Non-interventional study

Scope of the study

Assessment of risk minimisation measure implementation or effectiveness
Effectiveness study (incl. comparative)
Non-interventional study

Non-interventional study design

Cohort
Other

Non-interventional study design, other

Historical cohort database study
Study drug and medical condition

Name of medicine, other

Salbutamol Sterinebs, Ventolin Nebules

Medical condition to be studied

Chronic obstructive pulmonary disease
Population studied

Age groups

Adults (18 to < 46 years)
Adults (46 to < 65 years)
Adults (65 to < 75 years)
Adults (75 to < 85 years)
Adults (85 years and over)

Estimated number of subjects

9273
Study design details

Main study objective

The aim of this study is to compare Salbutamol SteriNebs® with its originator, Ventolin Nebules®. The primary objective is to assess whether effectiveness of Salbutamol SteriNebs® is non-inferior to that of Ventolin Nebules®.

Outcomes

Primary outcome of this study is “effectiveness”, evaluated in terms of: (1) Severe COPD exacerbations (hospitalisations) in the outcome period, and(2) Moderate and severe COPD exacerbations in the outcome period. Please see the attached protocol for full definitions of these outcomes, Secondary outcome of this study is “safety”, evaluated in terms of Adverse Events (AEs). These will include AEs known to be related to Salbutamol SteriNebs® and Ventolin Nebules®, as specified in their respective summary of product characteristics. Please see the attached protocol for a fuller definition of this outcome.

Data analysis plan

Statistically significant results will be defined as p<0.05 and trends as 0.05≤p<0.10Summary statistics will be produced for all baseline and outcome variables, as a complete dataset and by therapy.

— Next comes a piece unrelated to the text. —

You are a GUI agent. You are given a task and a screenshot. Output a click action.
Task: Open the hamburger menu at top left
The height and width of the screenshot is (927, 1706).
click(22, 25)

Treatment groups will be compared using t-test / Mann Whitney U-test (depending on distribution) for variables measured on the interval/ratio scale and using a chi square test for categorical variables.Outcomes analyses: patients may be matched on demographics and key measures of disease severity to minimise confounding, using random selection process through SAS statistical software to avoid selection bias.Effectiveness and safety outcomes in the outcome period will be compared between treatment groups using a Conditional Poisson regression model. The model will use empirical standard errors (for more conservative confidence interval estimations) and adjustments will be made for potential baseline confounders. The adjusted rate ratio with 95% confidence interval will be reported.